SELECTED TEXT

** BEGIN **

Re: [RFC PATCH v3 18/58] KVM: x86/pmu: Introduce enable_passthrough_pmu module parameter

[Date Prev][Date Next][Thread Prev][Thread Next][Date Index][Thread Index]

 



On 11/19/2024 10:30 PM, Sean Christopherson wrote:
> As per my feedback in the initial RFC[*]:
>
>  2. The module param absolutely must not be exposed to userspace until all patches
>     are in place.  The easiest way to do that without creating dependency hell is
>     to simply not create the module param.
>
> [*] https://lore.kernel.org/all/ZhhQBHQ6V7Zcb8Ve@xxxxxxxxxx

Sure. It looks we missed this comment. Would address it.


>
> On Thu, Aug 01, 2024, Mingwei Zhang wrote:
>> Introduce enable_passthrough_pmu as a RO KVM kernel module parameter. This
>> variable is true only when the following conditions satisfies:
>>  - set to true when module loaded.
>>  - enable_pmu is true.
>>  - is running on Intel CPU.
>>  - supports PerfMon v4.
>>  - host PMU supports passthrough mode.

** END **

EXCERPTED RECORDS

** BEGIN **

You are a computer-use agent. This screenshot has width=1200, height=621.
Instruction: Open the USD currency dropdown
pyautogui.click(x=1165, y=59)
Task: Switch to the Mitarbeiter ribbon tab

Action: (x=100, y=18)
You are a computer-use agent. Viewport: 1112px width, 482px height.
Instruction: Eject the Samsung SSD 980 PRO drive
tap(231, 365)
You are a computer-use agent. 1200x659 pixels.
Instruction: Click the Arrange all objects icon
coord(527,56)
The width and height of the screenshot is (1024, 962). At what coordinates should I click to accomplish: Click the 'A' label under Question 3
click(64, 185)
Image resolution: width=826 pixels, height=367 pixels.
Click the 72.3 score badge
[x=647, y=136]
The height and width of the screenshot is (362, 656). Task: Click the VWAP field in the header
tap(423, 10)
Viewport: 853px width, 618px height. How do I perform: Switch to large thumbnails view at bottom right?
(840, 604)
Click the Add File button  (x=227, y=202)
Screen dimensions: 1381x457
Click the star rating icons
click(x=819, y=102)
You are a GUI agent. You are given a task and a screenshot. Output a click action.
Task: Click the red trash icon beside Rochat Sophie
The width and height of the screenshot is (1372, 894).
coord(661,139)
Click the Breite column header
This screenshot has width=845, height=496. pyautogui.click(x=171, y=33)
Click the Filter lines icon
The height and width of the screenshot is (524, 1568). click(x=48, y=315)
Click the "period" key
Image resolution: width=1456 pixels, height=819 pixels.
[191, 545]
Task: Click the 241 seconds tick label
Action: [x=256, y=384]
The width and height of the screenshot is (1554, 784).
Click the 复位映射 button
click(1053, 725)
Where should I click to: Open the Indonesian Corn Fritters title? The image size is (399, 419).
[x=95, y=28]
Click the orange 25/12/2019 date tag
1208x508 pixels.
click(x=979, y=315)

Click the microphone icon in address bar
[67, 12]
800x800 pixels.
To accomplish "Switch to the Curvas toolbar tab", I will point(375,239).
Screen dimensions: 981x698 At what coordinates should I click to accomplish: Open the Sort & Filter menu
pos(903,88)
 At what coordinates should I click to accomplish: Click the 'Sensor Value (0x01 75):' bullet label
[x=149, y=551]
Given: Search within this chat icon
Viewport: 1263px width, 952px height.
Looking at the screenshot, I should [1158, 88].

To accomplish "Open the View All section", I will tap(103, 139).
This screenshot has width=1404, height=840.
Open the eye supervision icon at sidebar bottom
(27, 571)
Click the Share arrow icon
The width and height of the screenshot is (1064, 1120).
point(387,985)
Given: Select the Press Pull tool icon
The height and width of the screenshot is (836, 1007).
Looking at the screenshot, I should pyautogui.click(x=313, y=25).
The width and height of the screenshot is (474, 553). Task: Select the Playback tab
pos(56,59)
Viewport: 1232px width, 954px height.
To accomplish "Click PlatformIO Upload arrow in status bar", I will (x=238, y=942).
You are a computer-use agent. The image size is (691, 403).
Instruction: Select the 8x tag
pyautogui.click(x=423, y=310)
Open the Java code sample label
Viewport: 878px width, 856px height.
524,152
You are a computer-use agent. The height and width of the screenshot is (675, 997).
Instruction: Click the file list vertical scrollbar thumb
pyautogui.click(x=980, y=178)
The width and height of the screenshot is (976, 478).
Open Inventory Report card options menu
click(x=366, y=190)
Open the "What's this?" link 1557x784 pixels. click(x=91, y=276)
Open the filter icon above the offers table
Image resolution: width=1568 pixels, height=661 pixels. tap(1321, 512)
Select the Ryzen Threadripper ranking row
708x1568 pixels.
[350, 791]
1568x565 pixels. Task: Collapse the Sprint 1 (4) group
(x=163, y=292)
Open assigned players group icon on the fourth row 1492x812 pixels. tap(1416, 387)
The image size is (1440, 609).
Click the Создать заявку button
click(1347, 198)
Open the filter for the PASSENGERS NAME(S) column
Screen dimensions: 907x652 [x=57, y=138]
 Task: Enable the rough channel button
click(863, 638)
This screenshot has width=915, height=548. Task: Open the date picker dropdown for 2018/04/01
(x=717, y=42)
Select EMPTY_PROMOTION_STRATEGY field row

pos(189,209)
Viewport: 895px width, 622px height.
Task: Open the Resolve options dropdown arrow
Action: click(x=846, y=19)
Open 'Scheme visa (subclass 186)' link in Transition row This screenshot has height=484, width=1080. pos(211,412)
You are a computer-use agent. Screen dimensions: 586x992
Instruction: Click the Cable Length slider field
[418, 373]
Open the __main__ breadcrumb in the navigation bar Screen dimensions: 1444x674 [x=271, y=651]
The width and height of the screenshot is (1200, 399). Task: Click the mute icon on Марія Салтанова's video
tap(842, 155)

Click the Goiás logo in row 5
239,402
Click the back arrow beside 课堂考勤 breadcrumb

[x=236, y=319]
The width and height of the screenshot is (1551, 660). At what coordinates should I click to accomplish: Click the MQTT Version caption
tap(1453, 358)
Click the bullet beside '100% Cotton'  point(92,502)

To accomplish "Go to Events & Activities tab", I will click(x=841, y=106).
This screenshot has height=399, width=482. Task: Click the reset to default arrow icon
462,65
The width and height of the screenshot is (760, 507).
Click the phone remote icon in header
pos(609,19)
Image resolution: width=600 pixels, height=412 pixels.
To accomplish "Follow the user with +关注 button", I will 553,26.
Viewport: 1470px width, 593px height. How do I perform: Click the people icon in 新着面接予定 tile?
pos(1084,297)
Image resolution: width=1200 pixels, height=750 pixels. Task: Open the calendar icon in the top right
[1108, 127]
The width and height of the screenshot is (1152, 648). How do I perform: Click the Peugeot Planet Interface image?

** END **

PROMPT
Resume the mailing-list reply about the KVM enable_passthrough_pmu module parameter, picking up right after its last line.

RESPONSE
>>
>> The value is always read-only because passthrough PMU currently does not
>> support features like LBR and PEBS, while emualted PMU does. This will end
>> up with two different values for kvm_cap.supported_perf_cap, which is
>> initialized at module load time. Maintaining two different perf
>> capabilities will add complexity. Further, there is not enough motivation
>> to support running two types of PMU implementations at the same time,
>> although it is possible/feasible in reality.
>>
>> Finally, always propagate enable_passthrough_pmu and perf_capabilities into
>> kvm->arch for each KVM instance.
>>
>> Co-developed-by: Xiong Zhang <xiong.y.zhang@xxxxxxxxxxxxxxx>
>> Signed-off-by: Xiong Zhang <xiong.y.zhang@xxxxxxxxxxxxxxx>
>> Signed-off-by: Mingwei Zhang <mizhang@xxxxxxxxxx>
>> Signed-off-by: Dapeng Mi <dapeng1.mi@xxxxxxxxxxxxxxx>
>> Tested-by: Yongwei Ma <yongwei.ma@xxxxxxxxx>
>> ---
>>  arch/x86/include/asm/kvm_host.h |  1 +
>>  arch/x86/kvm/pmu.h              | 14 ++++++++++++++
>>  arch/x86/kvm/vmx/vmx.c          |  7 +++++--
>>  arch/x86/kvm/x86.c              |  8 ++++++++
>>  arch/x86/kvm/x86.h              |  1 +
>>  5 files changed, 29 insertions(+), 2 deletions(-)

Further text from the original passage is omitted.